Vodacom unveils rainwater harvesting installation

Thursday, 18 April 2013

JOHANNESBURG - Vodacom launched South Africa's largest rainwater harvesting project at its head office in Midrand today.

The project is in line with municipal growth and development strategies in respect of water management. At projected population growth and economic development rates, it is unlikely that the projected demand on water resources locally will be sustainable.

In response to this challenge and in an attempt to save on utility bills, Vodacom aims to reduce some of its municipal water usage through the harvesting of rainwater in a storage dam.

The rainwater harvest project has a storage capacity of one mega litres and is expected to harvest about 12 million litres per annum (Ml/annum) on average, from a total excess area of 0.04 km2 and annual rainfall of 537mm/a.

About one mega litre or 1 000 000 litres of water that would normally be running down the storm water channel will be utilised to cool down the company's air-conditioning system at the Vodacom Commercial Park building. The rainwater will also be used to irrigate the extensive gardens on the Vodacom campus.

Vodacom's Chief Officer: Corporate Affairs, Maya Makanjee, highlighted the opportunity for companies to be innovative in their search for solutions to meet critical social and environmental challenges.

"The rainwater harvesting project has been integrated with a central control automation system that allows for continuous monitoring of both water quality and quantity.

The system has been fitted with a non-return valve to prevent rainwater contamination with municipal water and this feature makes it unique," Makanjee says.
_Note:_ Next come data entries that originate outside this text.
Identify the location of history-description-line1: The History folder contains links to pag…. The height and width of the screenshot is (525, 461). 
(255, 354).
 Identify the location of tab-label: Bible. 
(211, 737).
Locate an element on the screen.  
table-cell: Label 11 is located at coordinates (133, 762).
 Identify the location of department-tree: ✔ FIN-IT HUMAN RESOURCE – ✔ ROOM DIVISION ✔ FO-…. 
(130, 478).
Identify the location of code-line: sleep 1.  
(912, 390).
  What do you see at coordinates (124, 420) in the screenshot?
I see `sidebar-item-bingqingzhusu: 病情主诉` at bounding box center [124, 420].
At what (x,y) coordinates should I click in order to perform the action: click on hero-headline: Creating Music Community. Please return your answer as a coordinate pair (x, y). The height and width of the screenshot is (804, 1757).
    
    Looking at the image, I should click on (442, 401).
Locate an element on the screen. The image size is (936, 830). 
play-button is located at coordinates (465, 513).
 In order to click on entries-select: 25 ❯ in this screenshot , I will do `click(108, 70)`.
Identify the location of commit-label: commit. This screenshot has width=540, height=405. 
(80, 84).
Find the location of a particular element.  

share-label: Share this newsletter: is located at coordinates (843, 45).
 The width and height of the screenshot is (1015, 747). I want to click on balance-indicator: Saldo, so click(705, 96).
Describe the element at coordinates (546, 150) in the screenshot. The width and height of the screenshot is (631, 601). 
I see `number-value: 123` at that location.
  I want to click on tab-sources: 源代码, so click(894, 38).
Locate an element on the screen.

Other projects related to water conservation at Vodacom include: The artistic water features as well as their semi-circular "reflect surface" ponds have been replaced with "water wise gardens" because evaporation rates were excessively high, resulting in unnecessary water loss.

In addition, waste water from the building's air conditioning plants has been reused for garden irrigation. 

Makanjee says: "In a water scarce country such as ours, the private sector must take the lead in looking for innovative solutions to reduce its water footprint. Vodacom has begun taking steps in this direction and hopes to be setting a trend in rainwater harvesting."